The pathophysiology of sepsis is a dysregulated cytokine storm that progresses through four overlapping phases. In the hyper-inflammatory phase, the pattern-recognition receptor activation described above generates a massive systemic cytokine release — the so-called cytokine storm of TNF-α, IL-1β, IL-6, and IL-8. These cytokines cause widespread endothelial activation, upregulating adhesion molecules and increasing vascular permeability (capillary leak), which manifests as distributive shock (warm, vasodilated peripheries with low SVR in the early phase). Simultaneously, tissue factor expression on activated monocytes initiates disseminated intravascular coagulation (DIC) through the extrinsic coagulation pathway, leading to microvascular thrombi in end-organs even as systemic coagulation factors are consumed. In the organ dysfunction phase, the combination of microvascular thrombosis, capillary leak, hypoperfusion, and direct cytokine-mediated mitochondrial dysfunction converges to cause multi-organ failure — acute kidney injury (from renal hypoperfusion and direct tubular injury by inflammatory mediators), acute lung injury progressing to ARDS, hepatic dysfunction (conjugated hyperbilirubinaemia), cardiomyopathy (septic cardiomyopathy, often diagnosed by echocardiography as new global LV systolic dysfunction), and encephalopathy (altered consciousness disproportionate to metabolic derangements). The immunosuppression phase is less immediately apparent but clinically important: after the initial hyperinflammatory burst, a prolonged immunosuppressed state characterised by lymphocyte apoptosis and monocyte deactivation increases vulnerability to secondary infections, particularly with gram-negative organisms and fungi, and accounts for a significant proportion of late sepsis mortality.

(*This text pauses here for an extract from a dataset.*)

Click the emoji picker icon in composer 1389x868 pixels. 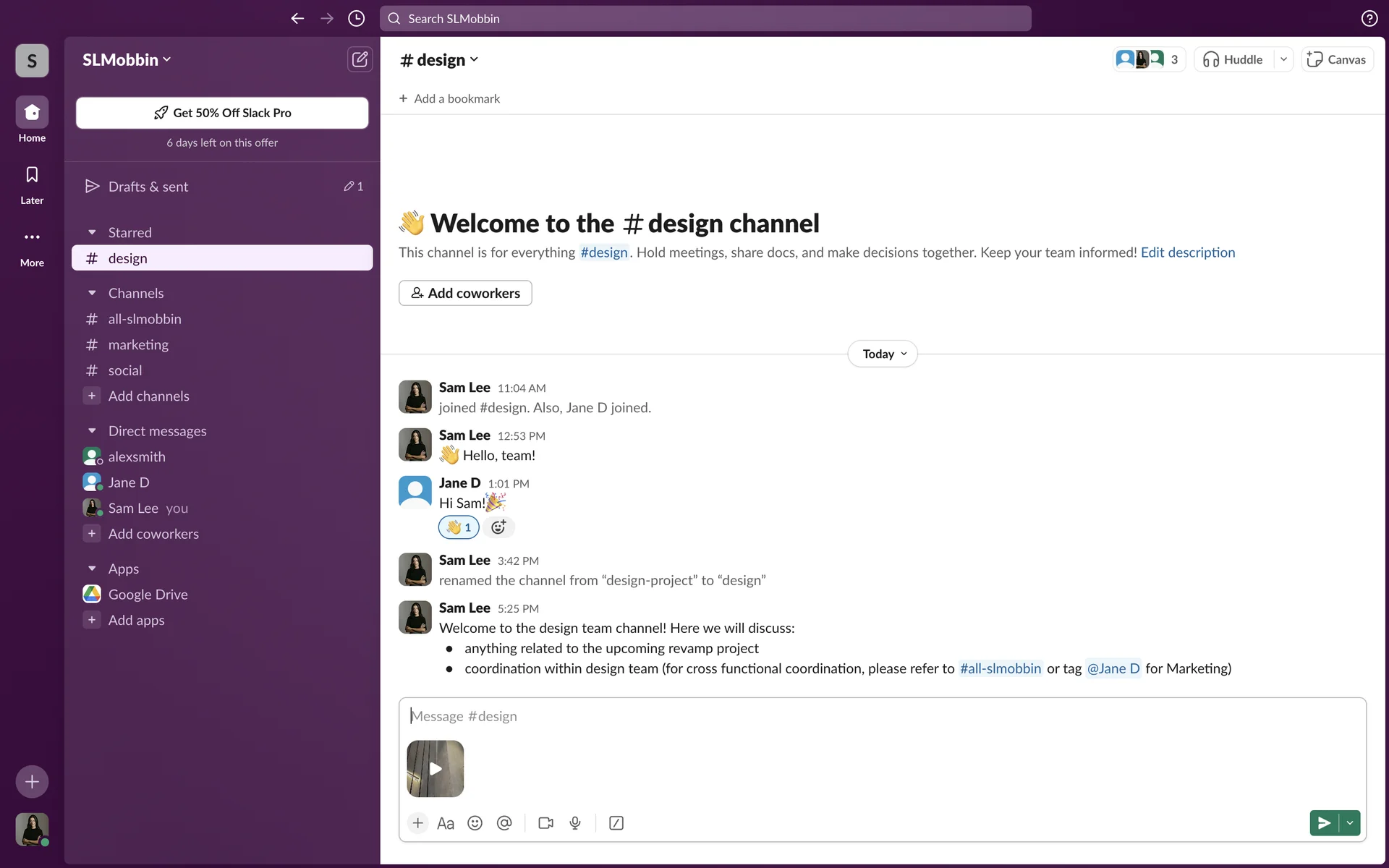475,823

Sepsis Cascade and SOFA Organ Dysfunction
Management of sepsis follows the "Hour-1 Bundle" from the Surviving Sepsis Campaign (SSC 2018/2021 update): within the first hour of sepsis recognition, measure serum lactate (if ≥2 mmol/L, re-measure after 2 L resuscitation); obtain blood cultures (ideally two sets from different sites before antibiotics — do not delay antibiotics >45 minutes to obtain cultures); administer broad-spectrum IV antibiotics (empiric coverage guided by likely source and local antibiogram; in India, community-acquired sepsis often requires coverage for gram-negative Enterobacterales including cephalosporin-resistant organisms in healthcare-associated cases); begin 30 mL/kg IV crystalloid resuscitation for hypotension or lactate ≥4 mmol/L; and initiate vasopressors (noradrenaline is first-line) if hypotension does not respond to fluid resuscitation or MAP remains <65 mmHg. The quick-SOFA (qSOFA) score — comprising altered mentation, respiratory rate ≥22/min, and systolic BP ≤100 mmHg — each scoring 1 point, is a rapid bedside screening tool where a score of ≥2 should prompt the clinician to suspect sepsis and initiate formal SOFA assessment. Source control (drainage of abscess, removal of infected catheter) must be achieved within 6–12 hours when technically feasible.